Margin is the amount of funds set aside to maintain open trading positions. When a trade is opened, this required capital is reserved and remains locked until the position is closed.
The required amount depends on the financial instrument, position size, and the leverage level applied.
It is usually calculated by dividing trade size by leverage, then converting the result using the relevant exchange rate.
Before studying this topic, you can review our guide about lots and leverage to understand how position size affects trading exposure.


Higher leverage reduces the amount of capital needed to open a position, while lower leverage requires more funds.
With leverage of 1:30, the required amount for a €100,000 trade is €3,333.33.
Converted to USD at EUR/USD 1.11413, the required capital equals $3,713.77.


Required funds for other assets depend on fixed leverage limits and the current market price.
One lot of gold, equal to 100 ounces, at $1,511.73 with 1:20 leverage requires $7,558.65.
You can also read more about trading account requirements from Investopedia’s explanation of margin .


Free funds are the amount available for opening new trades or making withdrawals.
They are calculated as account equity minus the amount already reserved for open positions.
If this amount decreases, the account has less flexibility to open new positions or absorb market movement.

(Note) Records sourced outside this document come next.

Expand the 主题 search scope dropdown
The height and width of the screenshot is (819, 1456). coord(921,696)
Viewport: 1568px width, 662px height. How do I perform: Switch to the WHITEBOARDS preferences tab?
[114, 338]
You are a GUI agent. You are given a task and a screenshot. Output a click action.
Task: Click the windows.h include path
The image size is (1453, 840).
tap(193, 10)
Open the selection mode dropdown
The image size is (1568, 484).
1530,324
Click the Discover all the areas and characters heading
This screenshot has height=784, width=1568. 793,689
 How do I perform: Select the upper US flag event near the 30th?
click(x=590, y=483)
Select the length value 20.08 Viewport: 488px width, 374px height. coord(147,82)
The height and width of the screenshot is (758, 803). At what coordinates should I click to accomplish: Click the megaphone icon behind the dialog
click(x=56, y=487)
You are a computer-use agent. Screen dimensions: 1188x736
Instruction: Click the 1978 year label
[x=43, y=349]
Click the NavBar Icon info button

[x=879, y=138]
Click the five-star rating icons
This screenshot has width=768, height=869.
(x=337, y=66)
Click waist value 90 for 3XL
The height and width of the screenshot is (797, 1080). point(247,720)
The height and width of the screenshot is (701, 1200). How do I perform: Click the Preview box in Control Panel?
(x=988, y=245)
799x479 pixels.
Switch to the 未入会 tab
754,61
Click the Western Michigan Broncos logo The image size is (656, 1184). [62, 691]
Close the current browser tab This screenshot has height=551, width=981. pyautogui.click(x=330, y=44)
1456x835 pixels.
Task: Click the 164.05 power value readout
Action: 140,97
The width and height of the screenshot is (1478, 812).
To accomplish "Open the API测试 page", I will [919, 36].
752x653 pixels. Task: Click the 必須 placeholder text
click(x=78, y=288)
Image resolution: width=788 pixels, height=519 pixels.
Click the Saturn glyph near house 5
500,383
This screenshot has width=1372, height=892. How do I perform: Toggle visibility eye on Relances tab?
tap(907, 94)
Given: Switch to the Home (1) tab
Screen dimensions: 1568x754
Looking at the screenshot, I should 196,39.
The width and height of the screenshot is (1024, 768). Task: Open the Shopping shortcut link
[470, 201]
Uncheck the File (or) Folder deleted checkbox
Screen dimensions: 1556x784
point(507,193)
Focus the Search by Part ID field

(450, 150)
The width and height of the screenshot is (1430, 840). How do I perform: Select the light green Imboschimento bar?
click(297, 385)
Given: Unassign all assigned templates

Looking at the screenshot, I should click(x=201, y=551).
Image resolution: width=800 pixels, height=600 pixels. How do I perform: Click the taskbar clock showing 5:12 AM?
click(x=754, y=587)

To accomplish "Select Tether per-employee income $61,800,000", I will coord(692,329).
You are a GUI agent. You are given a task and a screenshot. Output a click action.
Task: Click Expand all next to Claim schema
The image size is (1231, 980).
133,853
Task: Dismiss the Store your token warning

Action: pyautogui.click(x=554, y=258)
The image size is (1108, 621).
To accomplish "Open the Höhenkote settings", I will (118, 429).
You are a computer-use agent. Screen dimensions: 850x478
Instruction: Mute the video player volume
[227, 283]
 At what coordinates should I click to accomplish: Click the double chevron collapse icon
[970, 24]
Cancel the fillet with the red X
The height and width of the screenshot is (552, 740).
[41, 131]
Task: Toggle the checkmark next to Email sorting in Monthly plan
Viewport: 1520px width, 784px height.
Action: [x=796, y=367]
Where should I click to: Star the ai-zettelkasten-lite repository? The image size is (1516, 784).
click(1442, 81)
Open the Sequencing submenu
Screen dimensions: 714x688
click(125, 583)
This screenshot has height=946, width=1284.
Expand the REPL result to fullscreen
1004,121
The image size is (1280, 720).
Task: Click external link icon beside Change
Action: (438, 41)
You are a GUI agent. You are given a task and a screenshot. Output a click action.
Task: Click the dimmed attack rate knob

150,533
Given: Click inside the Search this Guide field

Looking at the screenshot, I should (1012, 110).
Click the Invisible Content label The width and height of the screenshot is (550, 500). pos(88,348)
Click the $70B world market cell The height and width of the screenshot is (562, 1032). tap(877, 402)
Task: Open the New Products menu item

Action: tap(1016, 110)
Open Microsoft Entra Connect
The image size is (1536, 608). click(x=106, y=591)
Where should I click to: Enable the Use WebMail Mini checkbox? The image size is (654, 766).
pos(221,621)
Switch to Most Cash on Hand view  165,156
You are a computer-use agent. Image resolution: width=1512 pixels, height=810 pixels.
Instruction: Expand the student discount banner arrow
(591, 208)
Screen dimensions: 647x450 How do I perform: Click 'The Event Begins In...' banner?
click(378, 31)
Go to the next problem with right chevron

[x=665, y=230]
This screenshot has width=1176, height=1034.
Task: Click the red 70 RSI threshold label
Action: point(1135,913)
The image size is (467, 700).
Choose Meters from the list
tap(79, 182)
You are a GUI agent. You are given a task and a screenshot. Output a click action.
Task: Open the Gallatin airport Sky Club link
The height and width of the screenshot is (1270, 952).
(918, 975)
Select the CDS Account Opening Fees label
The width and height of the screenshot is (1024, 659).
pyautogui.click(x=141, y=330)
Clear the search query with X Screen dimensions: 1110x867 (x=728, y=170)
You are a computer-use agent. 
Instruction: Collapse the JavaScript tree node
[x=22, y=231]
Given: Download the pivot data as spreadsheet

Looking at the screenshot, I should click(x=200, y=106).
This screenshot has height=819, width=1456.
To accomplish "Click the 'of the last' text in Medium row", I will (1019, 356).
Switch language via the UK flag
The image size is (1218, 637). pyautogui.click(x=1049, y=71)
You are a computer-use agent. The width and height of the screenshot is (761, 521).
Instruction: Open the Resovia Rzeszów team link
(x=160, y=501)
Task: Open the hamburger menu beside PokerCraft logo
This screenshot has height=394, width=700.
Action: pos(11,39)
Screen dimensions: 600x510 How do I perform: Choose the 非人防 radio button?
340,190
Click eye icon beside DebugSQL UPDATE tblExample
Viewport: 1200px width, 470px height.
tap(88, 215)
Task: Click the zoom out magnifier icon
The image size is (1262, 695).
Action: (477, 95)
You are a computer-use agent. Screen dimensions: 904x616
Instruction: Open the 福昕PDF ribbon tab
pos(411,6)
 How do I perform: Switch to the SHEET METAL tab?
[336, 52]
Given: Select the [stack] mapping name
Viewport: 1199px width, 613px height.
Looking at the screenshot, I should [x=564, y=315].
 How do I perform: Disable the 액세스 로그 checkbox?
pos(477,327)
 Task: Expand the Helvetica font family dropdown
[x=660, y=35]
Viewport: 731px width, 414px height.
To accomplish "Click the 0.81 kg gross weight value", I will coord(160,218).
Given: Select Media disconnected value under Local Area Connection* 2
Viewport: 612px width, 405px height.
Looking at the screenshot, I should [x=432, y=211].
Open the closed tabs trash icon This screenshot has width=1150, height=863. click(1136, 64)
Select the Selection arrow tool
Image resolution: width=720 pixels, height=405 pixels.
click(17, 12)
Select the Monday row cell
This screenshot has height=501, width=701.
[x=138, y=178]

Equity is your account balance plus or minus unrealised profit or loss from open positions.
Equity fluctuates while trades are active and becomes equal to the balance when no positions are open.
Traders should monitor equity carefully because it reflects the real-time condition of the account.
Account level is calculated by dividing equity by the reserved amount, then expressing the result as a percentage.
At 100%, many trading platforms may prevent new positions from being opened.
A falling percentage means the account is under more pressure from open trades.


A stop out occurs when account equity falls below a predefined percentage of the reserved trading amount.
If the stop out level is 50% and the reserved amount is €1,000, positions may close at €500 equity.
This mechanism helps limit further losses when the account no longer has enough funds to support open trades.


Margin, free funds, equity, account level, and stop out are core concepts every trader must understand.
These terms help traders measure required capital, available funds, and the risk level connected to open positions.